- Task list
A – In the text on z-tests and t-tests, when can the z-test be used?
B – Continue the text on z-tests and t-tests from its last sentence.

- Extract to read
· · · · · · ·
Applying z-tests and t-tests

z-tests and t-tests

The z-test

Generally, we do not know the value of the standard deviation of the  (σ), and we have to estimate it with the standard deviation of the sample population (s). However, if we do know the standard deviation of the population we can use the z-test. The term "Z-test" is often used to refer specifically to the one-sample location test comparing the mean of a set of measurements to a given constant when the sample variance is known

Step 1: formulating a hypothesis

First, a hypothesis is formulated. There are two hypotheses: the null hypothesis and the alternative hypothesis. The null hypothesis means that the independent variable did not have an effect. The hypothesis implies that there is no change or difference. For the null hypothesis the symbol H0 is used. The H refers to hypothesis, and the 0 refers to zero effect. Next, there is the alternative hypothesis (H1) which indicates that there is a change or difference. In the context of an experiment, it indicates that the independent variable (for example a treatment method for depression) did have an effect on the dependent variable (extent of depression). When the null hypothesis for example is that the mean depression score is 30 in the population of depressed people, the alternative hypothesis can be that the mean does not equal 30 (µ ≠ 30). In some cases, the direction of the difference is also specified. For example, if it is expected that the group that received treatment has a higher mean, it applies: H1: µ1 < µ2. It is for example possible to indicate with H1 that the mean is lower than 30 (µ < 30) or higher than 30 (µ > 30). The latter possibility is in this example superfluous, because it is almost impossible that a treatment will cause an increase in the degree of depression. In this case we would say that H1 is a one-tailed, for the estimated value is less than the reference value; in opposition a two-tailed hypothesis is appropriate if the estimated value may be more than or less than the reference value.
· · · · · · ·
- Source data

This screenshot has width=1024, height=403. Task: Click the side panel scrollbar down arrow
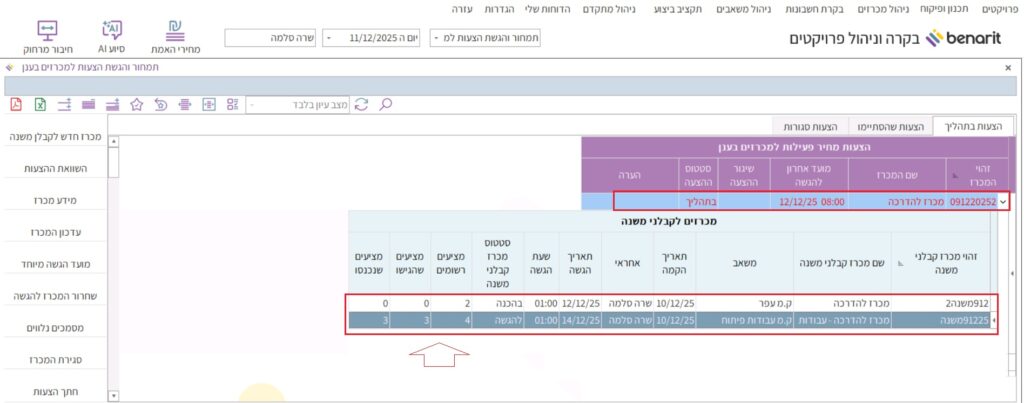(x=113, y=396)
· · · · · · ·
- The replies
A – When the standard deviation of the population is known.

B –
The mathematical representations of the null and alternative hypotheses are defined below:

  • H0μ = m0
  • H1μ ≠ m0 (two-tailed)
  • H1μ > m0 (upper-tailed)
  • H1μ < m0 (lower-tailed)

Step 2: criteria to make a decision

To make a founded decision about the (in)correctness of the null hypothesis, certain criteria have to be used. We use the level of significance or the alfa level (α) as criterion. The alfa level is a limit in the normal distribution that distinguishes between scores with a high chance and scores with a low chance of occurring in the sample, if the hypothesis is true. An alfa of 5% (α = 0.05) implies that there is a 5% chance that the result is found by chance. The alfa level is a chance value that is being used to determine highly unlikely sample results, if the null hypothesis is true.

Inferential statistics

The area that is demarcated with 'extreme low probability values if H0 is true' is called the critical region. The critical region consists of extreme sample values that are highly unlikely if the null hypothesis is true. When a found value falls within this critical region, it differs significantly from the mean and the null hypothesis is rejected. For an alfa of 5%, it implies that 5% of the scores falls within this critical area.

Step 3: collecting data and calculations

Data are collected after the hypotheses are formulated. This way, the data can be tested by means of the hypothesis; the researcher can evaluate the data in an objective manner. After collecting the raw data, the statistics are calculated. The researcher calculates for example the sample mean. The, the mean can be compared to the null hypothesis. To do so, the researcher has to compute a z-score that describes the position of the sample mean compared to the mean of the null hypothesis. The z-score for the sample mean is calculated:

\[z =\frac{(x - \mu)}{\sigma}\]

  • z: how many standard deviations below or above the population mean a raw score is
  • x: sample value
  • µ: population mean
  • σ: population standard deviation

The z-score for testing hypotheses is an example of a test statistic.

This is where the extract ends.